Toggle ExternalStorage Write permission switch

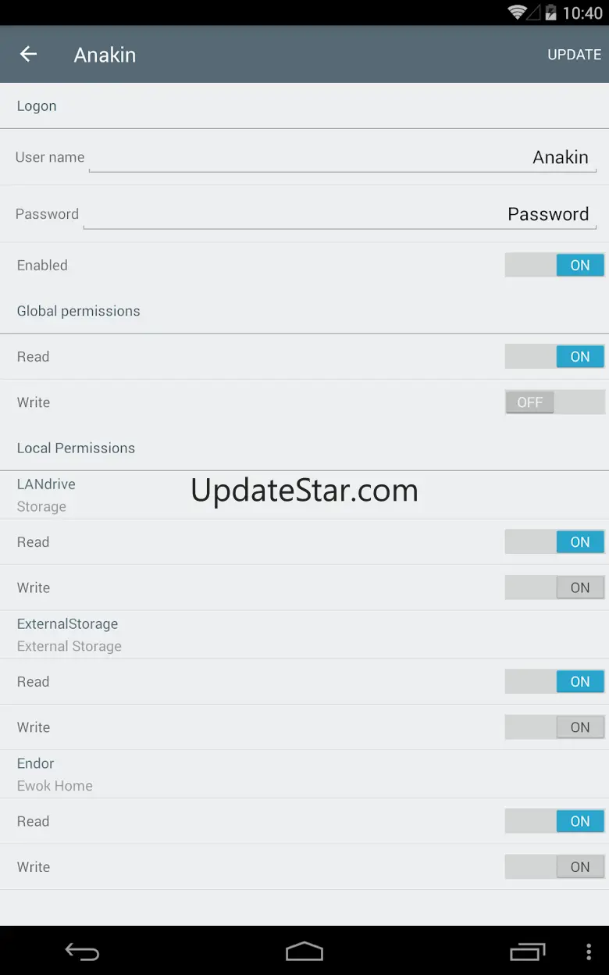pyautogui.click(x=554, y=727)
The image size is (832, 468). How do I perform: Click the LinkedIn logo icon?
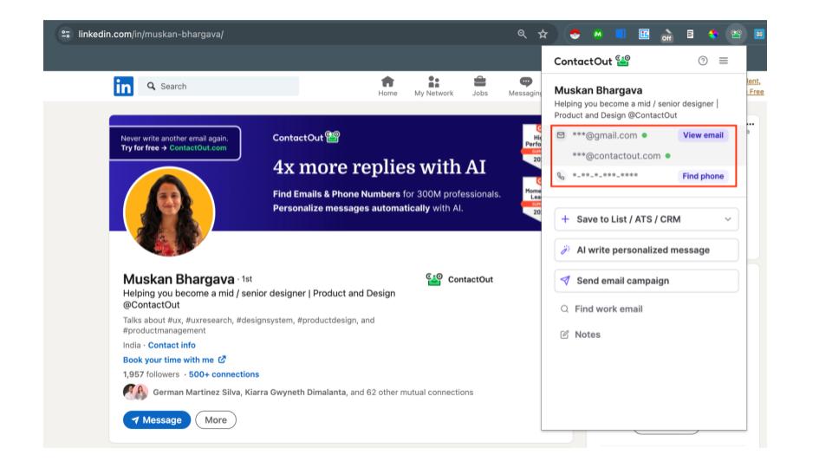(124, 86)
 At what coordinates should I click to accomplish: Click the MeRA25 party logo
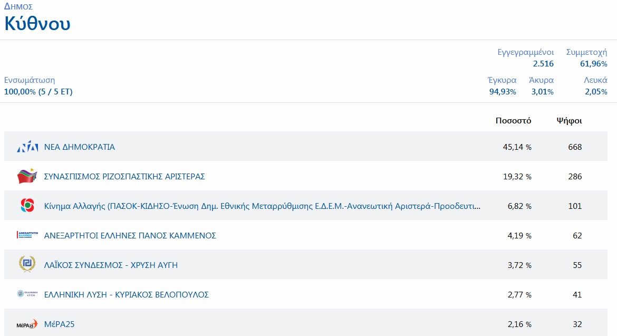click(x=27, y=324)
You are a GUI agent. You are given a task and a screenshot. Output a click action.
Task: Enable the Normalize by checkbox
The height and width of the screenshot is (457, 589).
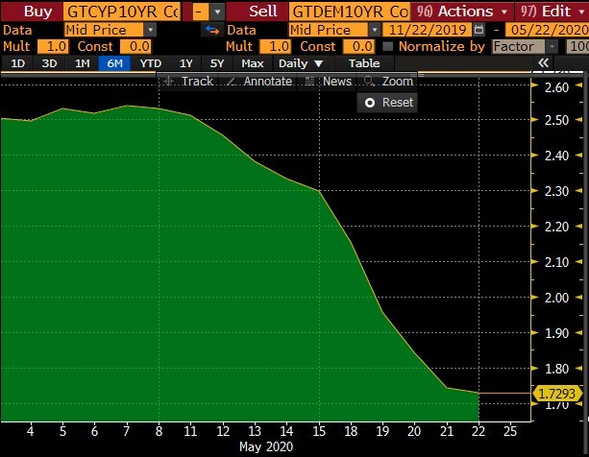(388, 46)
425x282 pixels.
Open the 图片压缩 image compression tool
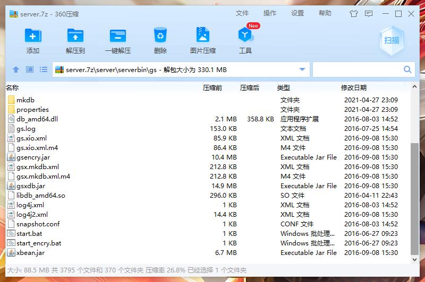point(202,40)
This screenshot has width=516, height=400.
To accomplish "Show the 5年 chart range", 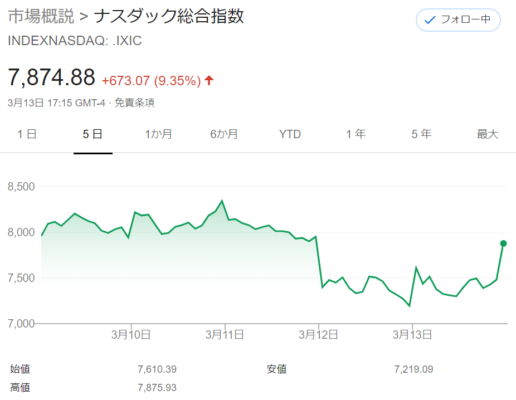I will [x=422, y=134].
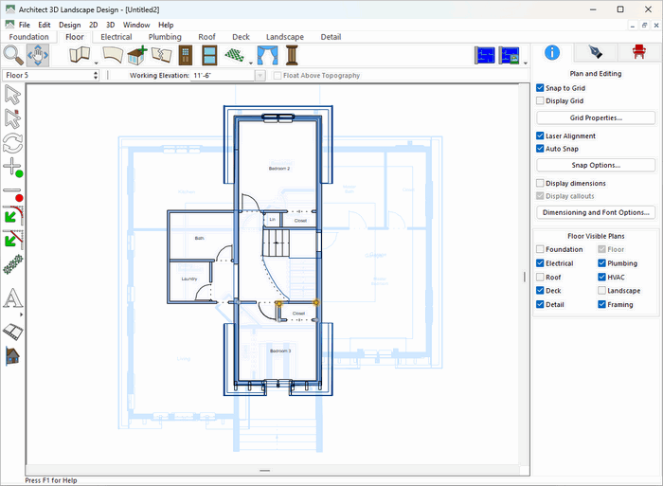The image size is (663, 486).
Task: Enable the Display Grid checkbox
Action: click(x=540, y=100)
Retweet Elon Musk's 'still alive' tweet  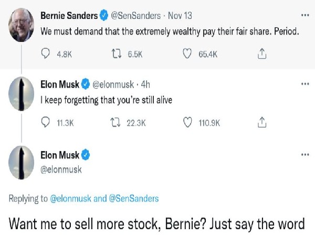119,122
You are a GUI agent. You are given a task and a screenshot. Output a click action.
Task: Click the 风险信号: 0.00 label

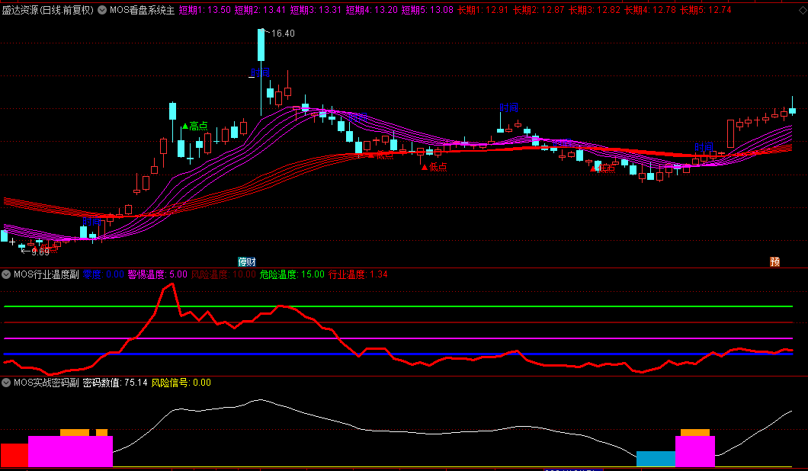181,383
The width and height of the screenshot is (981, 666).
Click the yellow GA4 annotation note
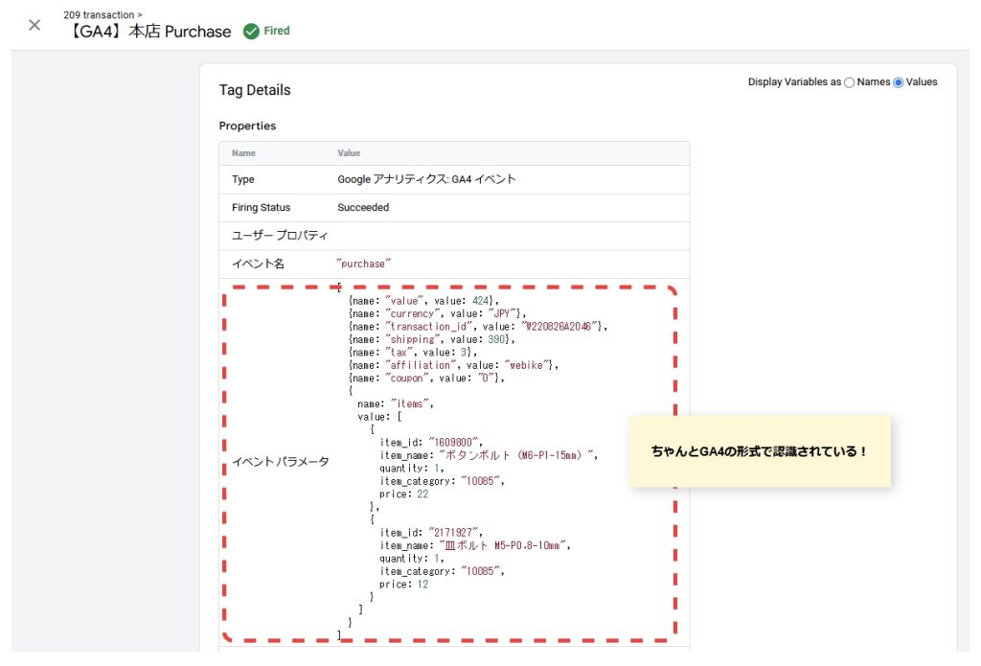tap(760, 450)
· · · ·
*Problem to work on*: Exact repeat of the material above: every line from the one with "Task: Enable the Normalize by checkbox" through the one with "This screenshot has width=516, height=400.", endpoints included, and nothing more. No pictures.

*Written response*:
Task: Enable the Normalize by checkbox
The height and width of the screenshot is (457, 589).
(388, 46)
425x282 pixels.
Open the 图片压缩 image compression tool
point(202,40)
This screenshot has width=516, height=400.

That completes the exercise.